* START Text passage *

# Who has YouTube here on the forum?



## Donutz (May 12, 2010)

donutz6666's channel - YouTube

But the account isn't for anything except uploading videos that I want to share, so don't expect a theme.


----------



## NWBoarder (Jan 10, 2010)

uglyfido - YouTube I literally have three videos there from 2 years ago though. I guess I should remember to film things more often. LoL!


----------



## Edge (Sep 30, 2012)

I do, but I'm not sure it's something I'd like to share. I'm very active on my channel, it's just not the sort of things most of you would be used to seeing I imagine ;D


----------



## blunted_nose (Apr 26, 2012)

Edge said:


> I do, but I'm not sure it's something I'd like to share. I'm very active on my channel, it's just not the sort of things most of you would be used to seeing I imagine ;D


Ok, im taking a guess here. You play cod, and post it online?


----------



## Edge (Sep 30, 2012)

blunted_nose said:


> Ok, im taking a guess here. You play cod, and post it online?


Not far off! I don't restrict myself to one game, but that's pretty much it. Minecraft, CoD, Spooky games, pretty much anything people want to see.


----------



## blunted_nose (Apr 26, 2012)

Edge said:


> Not far off! I don't restrict myself to one game, but that's pretty much it. Minecraft, CoD, Spooky games, pretty much anything people want to see.


I knew it, because i do to.


----------



## Edge (Sep 30, 2012)

* END Text passage *

Exercise aim
Retype the YouTube forum thread above word for word, between "# Who has YouTube" and "expect a theme.", inclusive.

* START Material provided *

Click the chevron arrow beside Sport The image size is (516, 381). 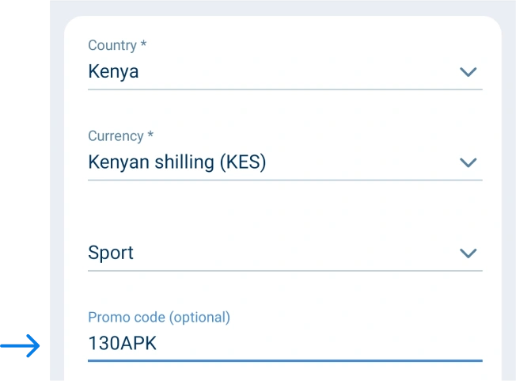(x=468, y=253)
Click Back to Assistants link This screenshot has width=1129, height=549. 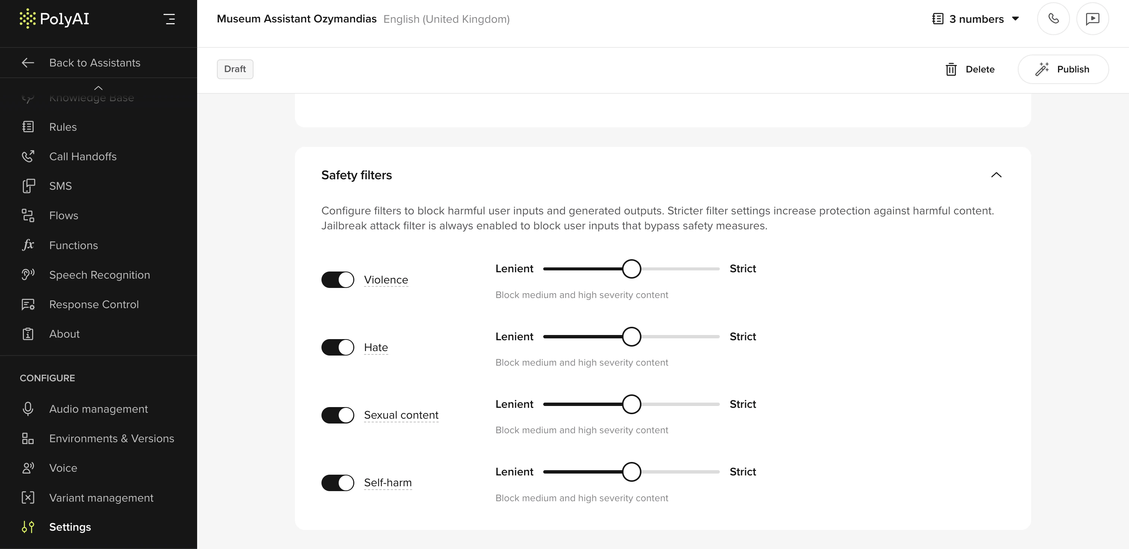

* END Material provided *

Response below
# Who has YouTube here on the forum?



## Donutz (May 12, 2010)

donutz6666's channel - YouTube

But the account isn't for anything except uploading videos that I want to share, so don't expect a theme.